### TRECHO DO TEXTO
Grande Othelo renasce em dois filmes nas telas da Mostra de Cinema de Ouro Preto

Por Maria do Rosário Caetano, de Ouro Preto

Sebastião Prata, o Grande Othelo, morreu há quase 30 anos, em solo francês, a caminho de festival de cinema que homenagearia a ele, aos filmusicais da Atlântida e às chanchadas. Era novembro de 1993 e o pequeno grande ator contava 78 anos.

O tempo passou e Othelo continua presente no imaginário brasileiro. Na Mostra de Cinema de Ouro Preto, a CineOP, ele renasce em dois filmes — um novíssimo, o curta, quase média-metragem, “Não Vim ao Mundo para Ser Pedra”, documentário do mineiro-baiano Fábio Rodrigo Filho, e “Katharsys”, longa ficcional do carioca Roberto Moura, realizado nos anos 1990, com três horas de duração, guardado na gaveta, e agora finalizado em metade do tempo original. Por enquanto, os dois filmes só estão disponíveis em circuito festivaleiro. E um curioso detalhe os une. Ambos foram realizados como trabalhos universitários. O de Rodrigo, como dissertação de mestrado na Universidade Federal de Minas Gerais, defendida recentemente. O de Roberto, como tese de doutorado, orientada por Ismail Xavier, na USP, no início da década de 1990.

É complexa a entrega de obras audiovisuais como fruto de trabalho de mestrado ou doutorado em universidades do mundo inteiro. Além do filme, instituições, fincadas na tradição escrita, costumam exigir textos formatados tradicionalmente. Roberto Moura, que nos anos 1970 e 1980 participava de experiências cooperativas com a Corisco Filmes, produtora fundada com Sérgio Santos e Murilo Salles, resolveu dedicar-se, também, à vida acadêmica. Na Universidade de São Paulo, propôs-se a estudar o processo de feitura de “filmes independentes” realizando um longa-metragem nesses moldes. Aí nasceu “Katharsys”.

### MATERIAL FORNECIDO
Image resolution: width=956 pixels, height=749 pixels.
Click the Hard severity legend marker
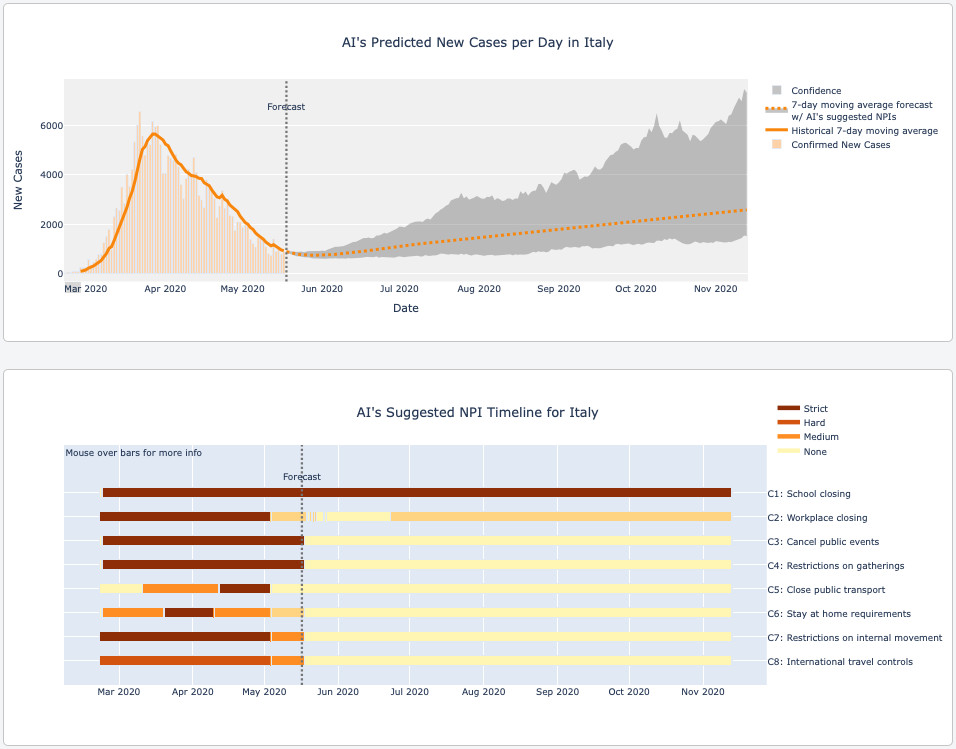(788, 423)
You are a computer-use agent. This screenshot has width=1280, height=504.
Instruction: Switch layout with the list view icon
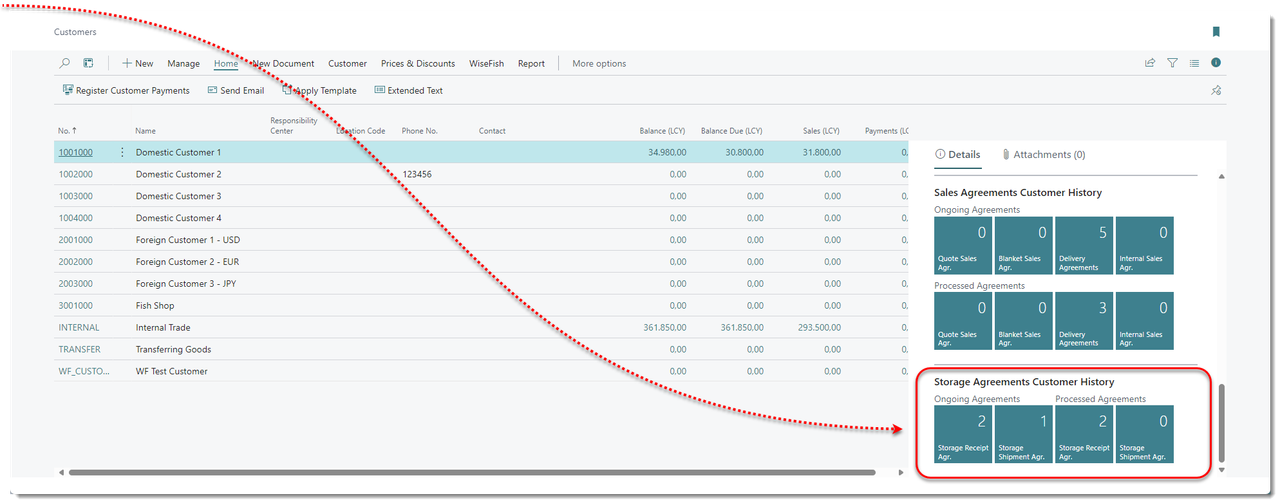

### ORDEM DE SERVIÇO
Traduza para o inglês esta frase do texto sobre Grande Othelo: "Ambos foram realizados como trabalhos universitários." O material não tem nenhum papel nesta atividade.

### SOLUÇÃO
Both were made as university projects.